The stress concentration indicates instability and consequently alterations on the flatness and thickness of the strip. The images of the simulation shown in Figure 5 are in agreement with the edge drop obtained in the strip edge shown in Figure 10b and Figure 11a. Moreover, the 76 mm width of instability obtained by simulation in the edges shown in Figure 7 matches the results of edge drop shown in Figure 10b and Figure 11a.

The geometry of the elastic curve obtained on BUR with theorical analysis shown in Figure 4d has the same profile of the elastic curve obtained by simulation software according to the image shown in Figure 8. WR transmits the mechanical contact and compresses the thickness of the strip generating the profile of strip shown in Figure 10a. It has a similar appearance with the profile of elastic curves described heretofore, which means that the mathematical model, simulation, and industrial results are in agreement, as can be observed in Figure 12, where the thickness deviation from Figure 10 is compared with the analytical thickness deviation obtained from Figure 9. The thickness deviation for the analytical method was calculated as the sum of the deflection of top and bottom rolls. The concordance between approaches does not match perfectly, since in industrial practice it is difficult (or even impossible) to meet the symmetrical conditions. However, the results are very acceptable considering the order of magnitude (µm) and simplicity of the theoretical analysis.

According to the results obtained with the theoretical analysis and simulation software, there is a relationship between all the analyzed variables with edge drop produced on the strip. It is critical in the strip edge or points B and C as established in this study. Moreover, industrial results indicated that edge drop is more critical in the entry and tail of the coil, due to a disturbance of the thickness and the instability of the process.

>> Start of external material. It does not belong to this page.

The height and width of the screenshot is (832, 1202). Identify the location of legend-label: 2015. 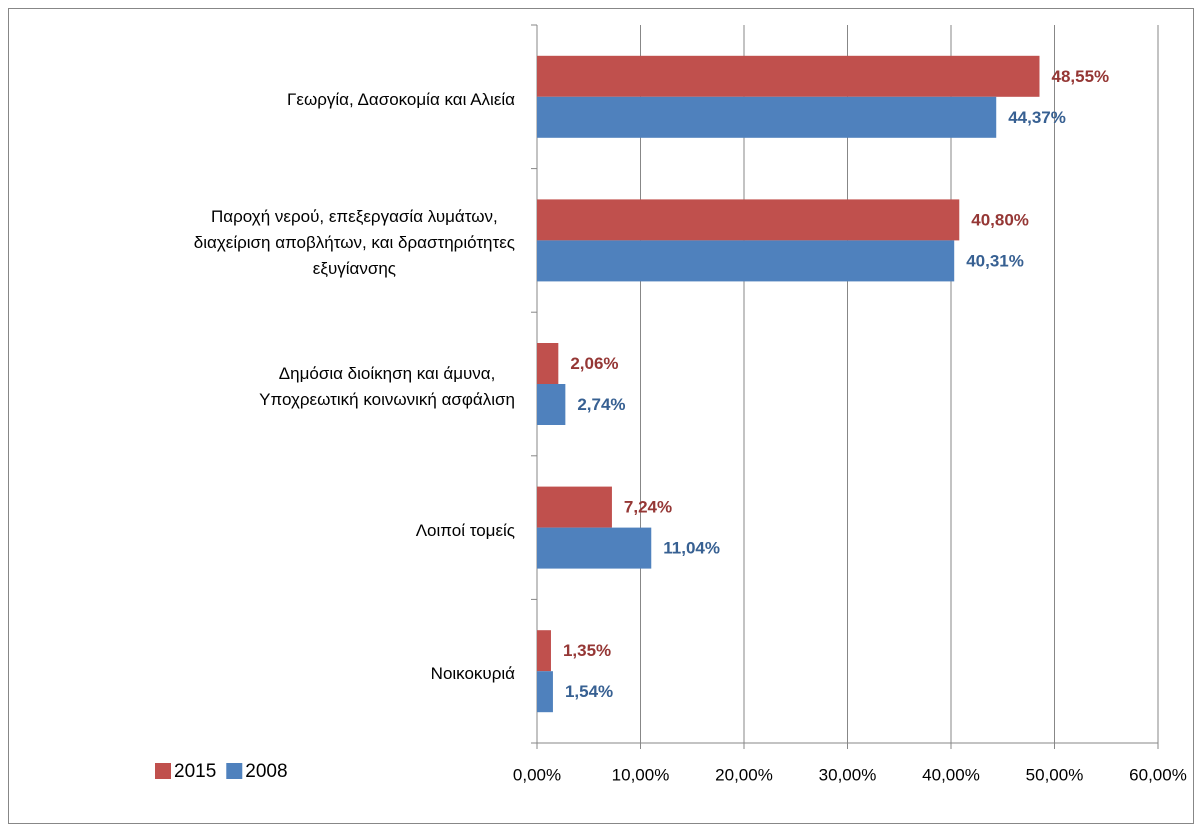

The geometry of theoretical and simulated results for elastic curve shown in Figure 9 are similar and symmetric on both sides of the strip. It is due to the conditions, considered as an ideal system. However, in the geometry of the strip shown in Figure 10a, there is a thickness deviation that appears more frequently in OS than in DS. Rongrong et. al. [23] described the destabilizing of a rolling mill due to the evident energy exchange process between BUR and WR, which is transmitted to the strip.

5. Conclusions

The bending phenomena of BUR in cold rolling was analyzed to understand edge drop using analytical calculations and numerical simulations and the results were compared with plant measurements. The aim of this research was to increase the understanding of the phenomenon and recreate it virtually to obtain a fast calculation to make operational decisions using a theoretical model of simply supported beam. The model predicts the thickness deviation of the strip quite well despite the simplicity of the expressions. The main suggestions are drawn as follows:

• As a result of the distribution of forces and stress distribution on the trip, the phenomenon of edge drop in the cold rolling process is common, since the profile of the strip takes the geometry of the elastic curve of BUR. To reduce it, it is necessary to carry out an analysis of every roll mill as a particular case, looking to decrease or invert the elastic curve of BUR.
• The evidence documents that the mathematical analysis and simulation are validated on an industrial scale and consistent results can be obtained, which helps considerably to understand the principle of edge drop. The elastic curve is a function of rolling mill design, mechanical properties of rolls, and operation variables for the rolling process. The problem of edge drop is a function of these variables, and to decrease the elastic curve, the use of adequate crowns of rolls is suggested for each rolling mill combined with the use of roll bending moment.
• To decrease the elastic curve and consequently edge drop, it is recommendable to use BURs in a six-high cold mill over BURs in a four-high cold mill, combined with the use of positive crowns.